Page excerpt:
━━━━━━━━

The Rediff Special / T Karki Hussain
China, India and Southeast Asia after the Cold War
On the eve of President Jiang Zemin's historic visit, T Karki Hussain discusses how China's relationship with India and Southeast Asia has changed after the Cold War.
For India, the strategic environment in the neighbouring Southeast Asian region has always been of great importance. The changes that have taken place in the international field in the early nineties have created a new political and economic context for India's regional diplomacy.
Unlike China, which has become closely involved in the regional concerns of peace, stability, development and security, India, though vitally interested, has yet to find a place in the newly emerging structures. India remains on the periphery rather than a vigorous player itself.
The Southeast Asian countries - ASEAN and now Indo-China--have adjusted their policies to the exigencies of a diminished superpower presence and China's accumulation of military and economic strength. They are seeking a co-operative framework of interaction with China by underlining the visible benefits of its constructive engagement in the region. Their immediate objective is to pre-empt regional imbalances if a resurgent China aspiring for a global role is allowed free play. The strategy that they have adopted is to accentuate the existing linkages with networks of economic interests.
India's improved ties with China and its reformist domestic agenda may stimulate its interaction with Southeast Asia. The challenge for India is to initiate a regional policy based on shared goals and compatible philosophies. While avoiding the facile temptation of becoming a balancing factor in South East Asia's power-equation, India could reinforce its strategic interests in the area by strengthening the existing bilateral and multilateral processes which already include China prominently.

━━━━━━━━

Supplied data:
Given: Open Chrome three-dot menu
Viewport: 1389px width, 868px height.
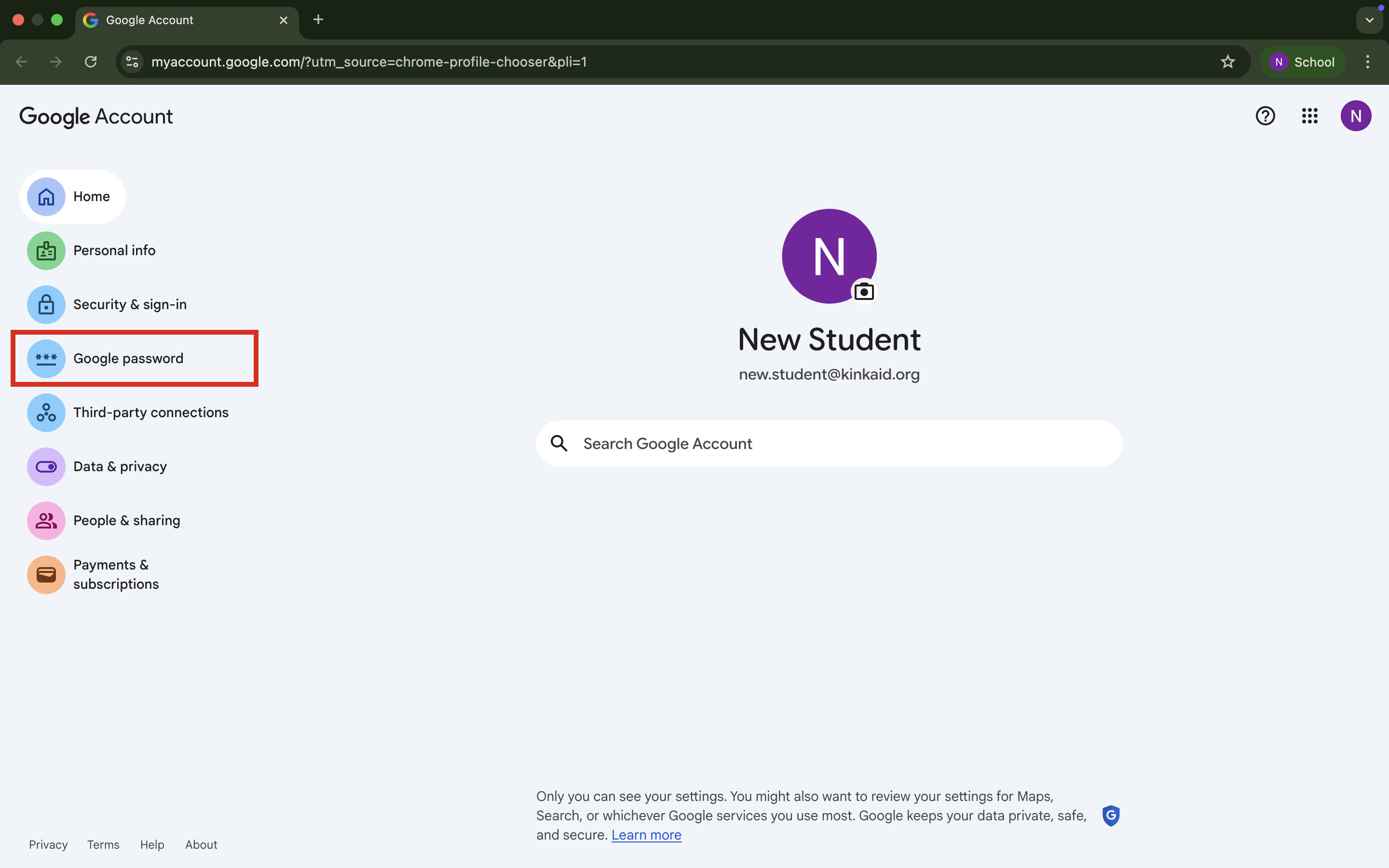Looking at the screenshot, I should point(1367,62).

━━━━━━━━

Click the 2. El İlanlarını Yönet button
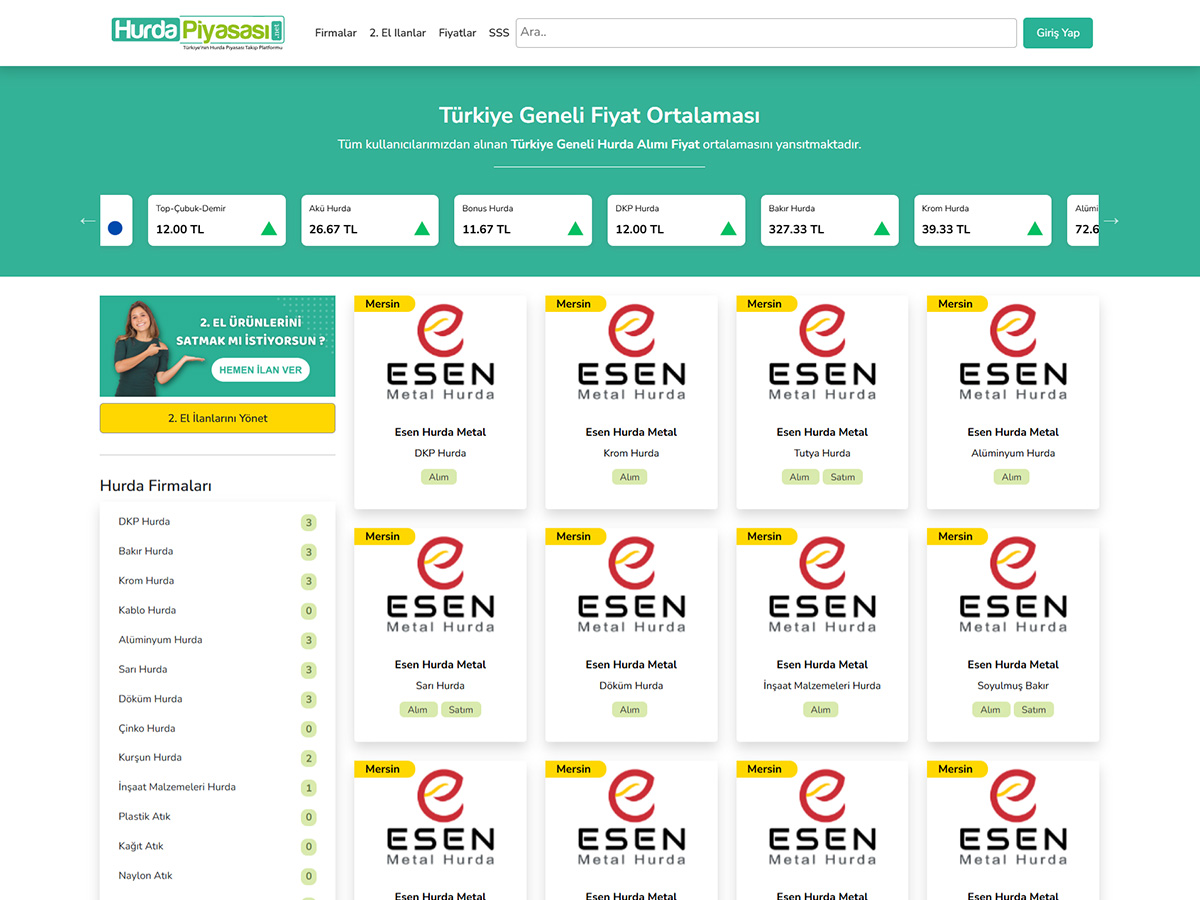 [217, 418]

━━━━━━━━

Task list:
(1) In the article on China, India and Southeast Asia, what temptation should India avoid?
(2) Copy the listing's lines from the one containing "Given: Open Chrome three-dot menu" through the one containing "Looking at the", leaving out the pictures.
The article and the listing are unrelated material.

Responses:
(1) India should avoid becoming a balancing factor in South East Asia's power-equation.

(2)
Given: Open Chrome three-dot menu
Viewport: 1389px width, 868px height.
Looking at the screenshot, I should point(1367,62).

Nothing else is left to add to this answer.